__WHAT IS ASKED__
Retype the records from the line with "801x451 pixels. Task: Open" up to and including the line with "Action: 262,131", leaving out the pictures.

__DATA ROWS__
%%
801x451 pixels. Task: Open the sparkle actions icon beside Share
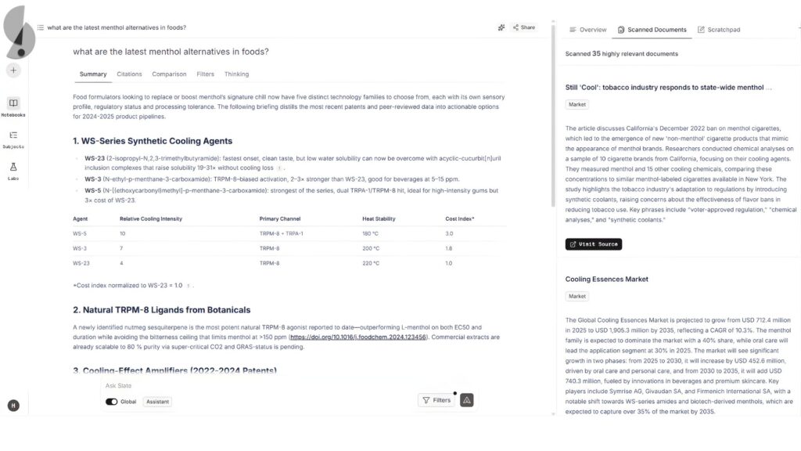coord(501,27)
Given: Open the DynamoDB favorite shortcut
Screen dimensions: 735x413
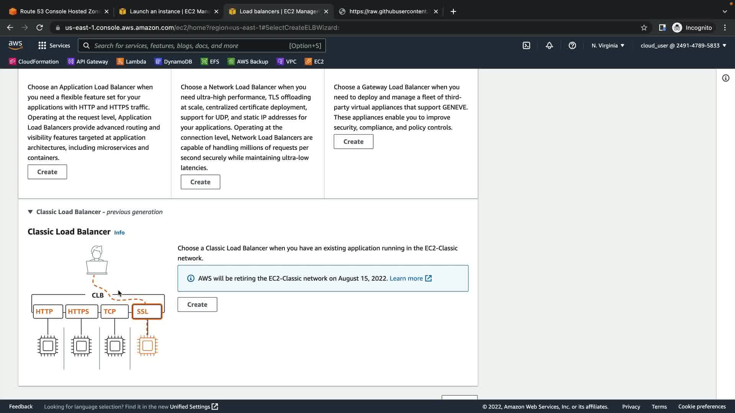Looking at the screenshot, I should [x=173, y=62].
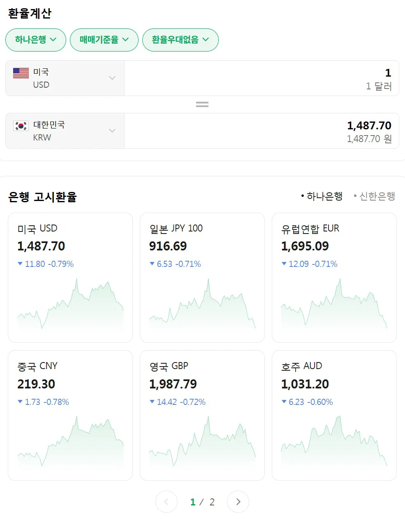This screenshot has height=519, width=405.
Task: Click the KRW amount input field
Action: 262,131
%%
%%
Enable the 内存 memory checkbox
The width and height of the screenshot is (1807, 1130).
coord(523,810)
%%
%%
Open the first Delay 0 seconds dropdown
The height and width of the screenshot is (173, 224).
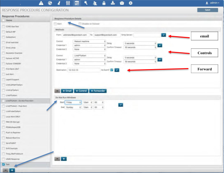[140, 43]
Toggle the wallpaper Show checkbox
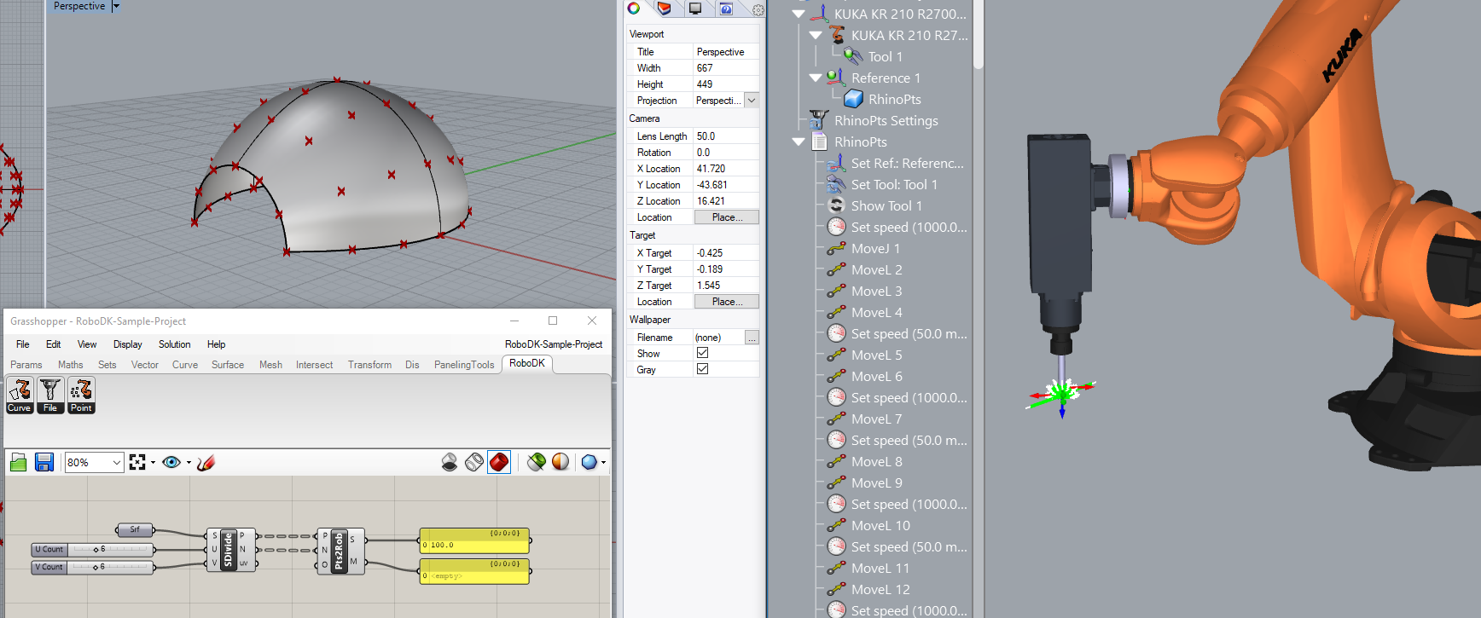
%%
__TASK ANSWER__
801x451 pixels. Task: Open the sparkle actions icon beside Share
coord(501,27)
Given: Open the DynamoDB favorite shortcut
Screen dimensions: 735x413
Looking at the screenshot, I should [x=173, y=62].
This screenshot has height=519, width=405.
Task: Click the KRW amount input field
Action: 262,131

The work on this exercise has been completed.